Why would Miami bad-boy cop join DeSantis’ new State Guard? The answer seems obvious | Opinion

Miami’s notorious bad-boy cop Javier Ortiz — known for using racially-charged language and accused almost 20 times by citizens of using excessive force — could be deployed to aid Floridians in their most distressed moments as a member of the Florida State Guard.

Ortiz — who, as the Herald reported this week, joined the Guard in February — won’t just be handing out water bottles after hurricanes. The State Guard, revived by Gov. Ron DeSantis reportedly to help respond to natural disasters, has morphed into a force that could serve as the governor’s own militia. It’s possible Ortiz could be sent to the southern border and the Florida coast to stop migrants DeSantis likes to vilify. It’s unclear if Ortiz has been deployed yet, according to the Herald.

Ortiz might fit right in.
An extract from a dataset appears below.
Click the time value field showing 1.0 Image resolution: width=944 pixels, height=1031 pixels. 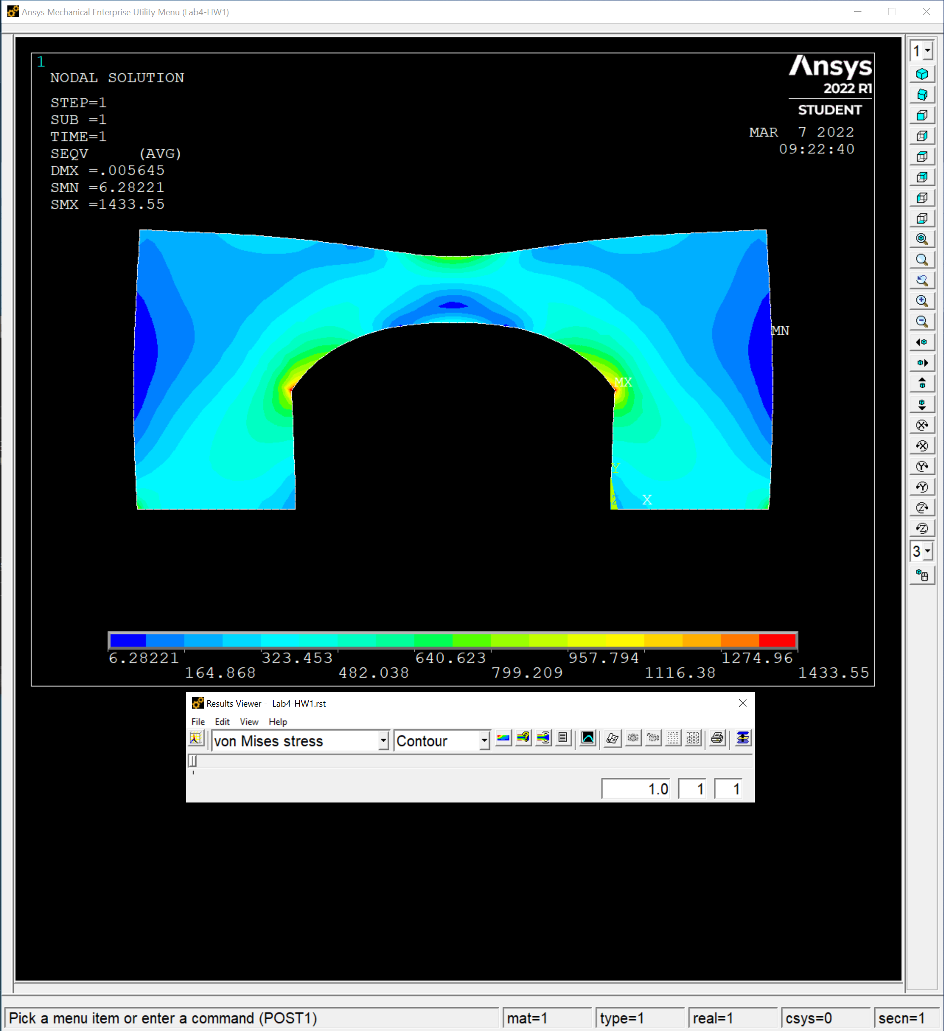(636, 789)
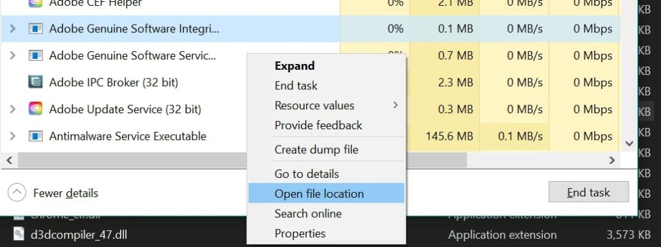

No one embodies the bravado and chest thumping the governor seems to encourage in the state’s force like the Miami police captain.

Ortiz agreed to give up his work-issued gun and work a desk job in exchange for getting his job back at the Miami Police Department following his firing in 2022. That was one of many times police chiefs tried to terminate Ortiz but ran into union protections.

Since DeSantis first pushed to reinstate the State Guard — inactive since 1947 — the Legislature has allowed him to transform the non-military organization into something resembling his personal army. Lawmakers not only expanded the force, but also allowed the governor to deploy it outside of Florida to places like the Texas border — all of it on taxpayers’ dime. A special unit — of which Ortiz is, thankfully, not a part, according to the Herald — has received combat training in things such as “aerial gunnery” and how to treat “massive hemorrhages.”

With the governor’s inflammatory rhetoric about a possible “invasion” from Haitian immigrants when he deployed officers to the Florida Keys in March, and his promise to “start slitting throats” in the federal bureaucracy during his failed presidential run, it’s no wonder someone like Ortiz would apply for the governor’s Guard.

Ortiz’s career has been marked by 70 complaints filed against him, including 44 citizen complaints and 18 allegations of excessive use of force, according to the Herald. State and federal investigators looked into them years ago. They talked to witnesses who said Ortiz engaged in a “pattern of abuse and bias against minorities, particularly African-Americans” and that he cyber-stalked civilians who questioned his authority. The investigation did not lead to criminal charges against Ortiz because, according to a 2021 state and federal report, there was not enough physical evidence to charge him.

Ortiz might not have a criminal background, but it’s far from a good idea for the state to allow him to respond to crises when even his own employers at the Police Department recognize he should not interact with citizens.

Ortiz’ long record speaks for itself and has been documented in numerous news articles and the state’s own investigations — and a simple Google search could unearth it.

Among the incidents documented in the 2021 report: He pulled over a Black school teacher, whom Ortiz accused of buying drugs. When she denied it, he asked her how could afford a nearly new Dodge Charger. He arrested her and pressed her face onto the pavement.

Ortiz’ history of racially-charged comments include his calling Tamir Rice, the 12-year-old boy shot and killed by Cleveland police while playing with a toy gun, a “thug.” At a Miami commission meeting, he once said he wasn’t a white Hispanic man, but Black because of the “one-drop rule” — an old racist trope that implies anyone with a degree of Black ancestry is Black.

Can the state trust Ortiz to be deployed to Black communities in the aftermath of a hurricane, or to intercept Haitian migrants trying to reach Florida’s shores? He clearly thinks he belongs in the Florida State Guard — and why wouldn’t he?